*** DOKUMEN SUMBER

Polemik Hijab Non-Muslim, PSI: Tak Boleh ada Paksaan. Itu Pelanggaran Konstitusi

Siswa mengikuti Ujian Nasional Berbasis Komputer (UNBK) di Sekolah Menengah Atas (SMA) 70 Bulungan, Jakarta, Senin (1/4/2019). Sebanyak 2.019.680 siswa Sekolah Menengah Atas (SMA) dan Madrasah Aliyah (MA) di seluruh Indonesia mengikuti UNBK yang diselenggarakan pada 1, 2, 4, dan 8 April 2019 | AKURAT.CO/Dharma Wijayanto
AKURAT.CO, Politikus Partai Solidaritas Indonesia Tsamara Amany Alatas turut merespon terkait viral video adu argumen antara orang tua siswi nonmuslim dan pihak sekolah, yang diminta memakai kerudung atau jilbab.
Tsamara menilai, tidak boleh ada pemaksaan dalam menggunakan model pakaian agama tertentu.
"Tak boleh ada paksaan berdasarkan keyakinan tertentu. Itu pelanggaran konstitusi," tulis Tsamara dalam akun twitternya @TsamaraDKI, Minggu (24/1/2021).
baca juga:
Menurutnya, sekolah harus mengakomodasi hak siswa sesuai keyakinannya.
"Siswa Muslim punya hak menggunakan jilbab. Sebaliknya, siswa non Muslim juga berhak tidak menggunakan jilbab," tegasnya.

******
*** DATA UNTUK DITINJAU

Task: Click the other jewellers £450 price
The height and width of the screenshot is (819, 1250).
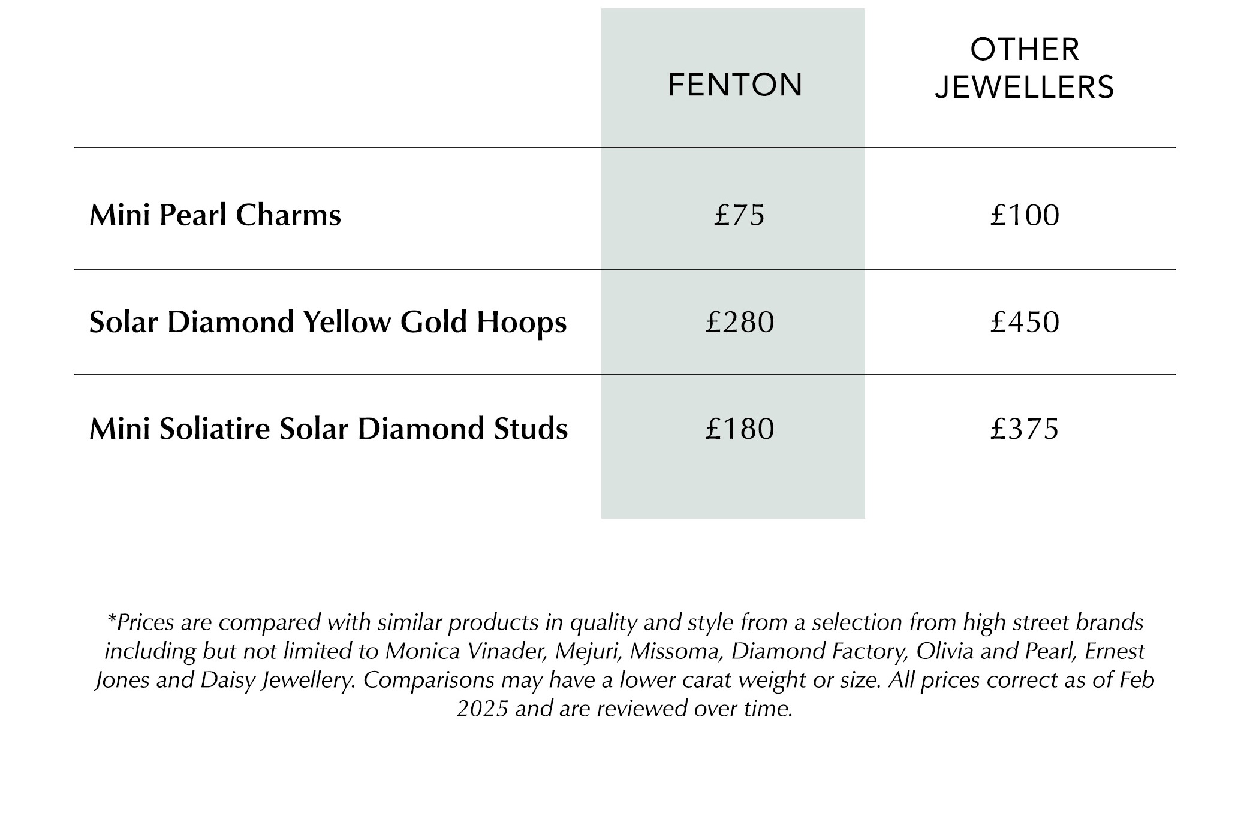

******
*** DATA UNTUK DITINJAU

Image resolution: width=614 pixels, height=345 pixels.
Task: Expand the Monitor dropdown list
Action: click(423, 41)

******
*** DATA UNTUK DITINJAU

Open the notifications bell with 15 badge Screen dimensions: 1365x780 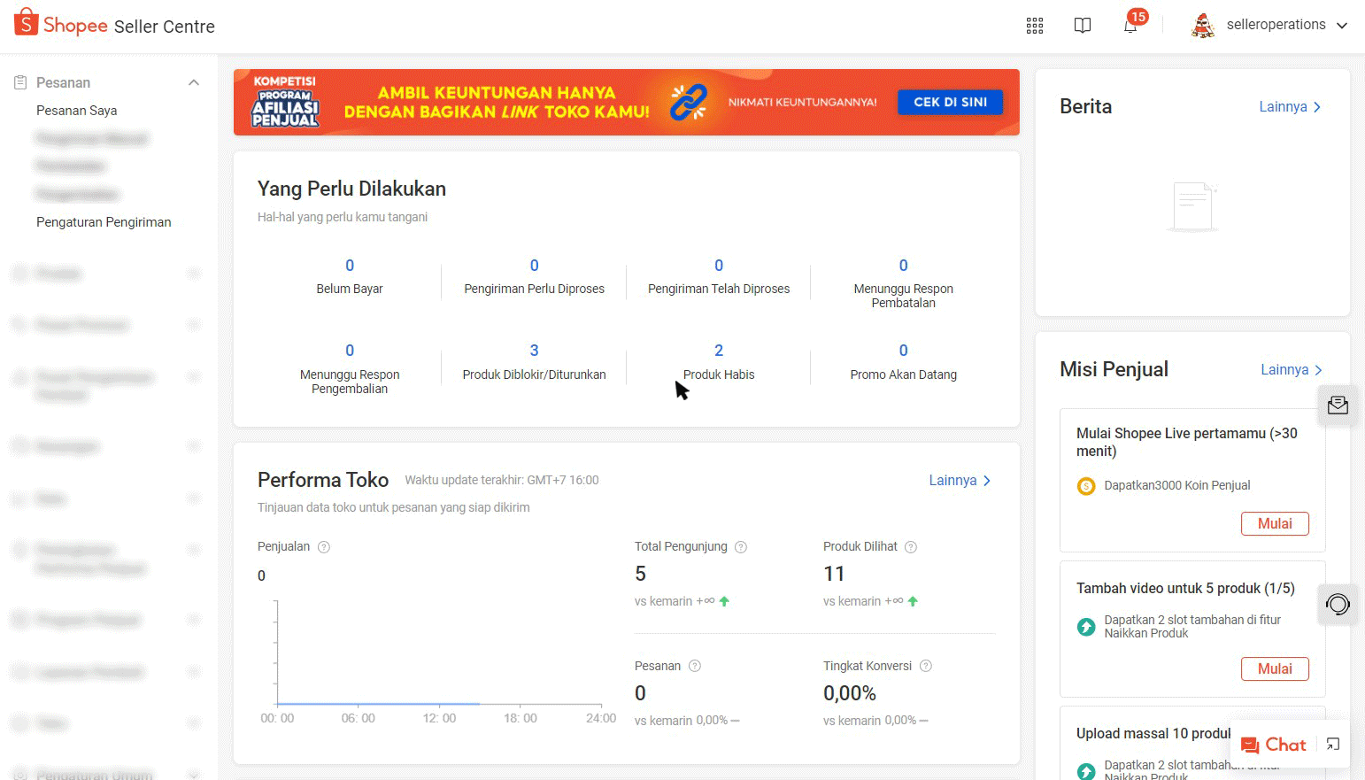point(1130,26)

******

- DAFTAR TUGAS
[a] Tuliskan ulang bagian berita tentang polemik hijab, mulai dari "Siswa mengikuti Ujian" dan terus sampai "siswa sesuai keyakinannya.", dengan mengganti "kerudung" menjadi "penutup kepala".
[b] Lanjutkan berita tentang polemik hijab siswi nonmuslim itu dari titik terakhirnya.
Baris-baris data tersebut diambil dari sumber yang berbeda.

- HASIL PER TUGAS
[a]
Siswa mengikuti Ujian Nasional Berbasis Komputer (UNBK) di Sekolah Menengah Atas (SMA) 70 Bulungan, Jakarta, Senin (1/4/2019). Sebanyak 2.019.680 siswa Sekolah Menengah Atas (SMA) dan Madrasah Aliyah (MA) di seluruh Indonesia mengikuti UNBK yang diselenggarakan pada 1, 2, 4, dan 8 April 2019 | AKURAT.CO/Dharma Wijayanto
AKURAT.CO, Politikus Partai Solidaritas Indonesia Tsamara Amany Alatas turut merespon terkait viral video adu argumen antara orang tua siswi nonmuslim dan pihak sekolah, yang diminta memakai penutup kepala atau jilbab.
Tsamara menilai, tidak boleh ada pemaksaan dalam menggunakan model pakaian agama tertentu.
"Tak boleh ada paksaan berdasarkan keyakinan tertentu. Itu pelanggaran konstitusi," tulis Tsamara dalam akun twitternya @TsamaraDKI, Minggu (24/1/2021).
baca juga:
Menurutnya, sekolah harus mengakomodasi hak siswa sesuai keyakinannya.

[b]
Siswa Muslim punya hak menggunakan jilbab. Sebaliknya, siswa non Muslim juga berhak tidak menggunakan jilbab. Sekolah harus mengakomodasi hak siswa sesuai keyakinannya. Tak boleh ada paksaan berdasarkan keyakinan tertentu. Itu pelanggaran konstitusi.
— Tsamara Amany (@TsamaraDKI) January 24, 2021
Sebelumnya, Menteri Pendidikan dan Kebudayaan (Mendikbud) Nadiem Makarim menegaskan bahwa sekolah tidak boleh membuat peraturan atau himbauan untuk menggunakan model pakaian agama tertentu.
"Sekolah tidak boleh sama sekali membuat peraturan atau himbauan kepada peserta didik untuk menggunakan model pakaian agama tertentu sebagai pakaian seragam sekolah, apalagi jika tidak sesuai dengan agama atau kepercayaan siswa," tegas Nadiem dalam sebuah cuplikan video, Minggu (24/1/2021).
Ia menilai, aturan tersebut merupakan bentuk intoleransi atas keberagamaan, sehingga bukan saja melanggar peraturan Undang-undang tapi juga nilai-nilai pancasilan dan kebhinekaan.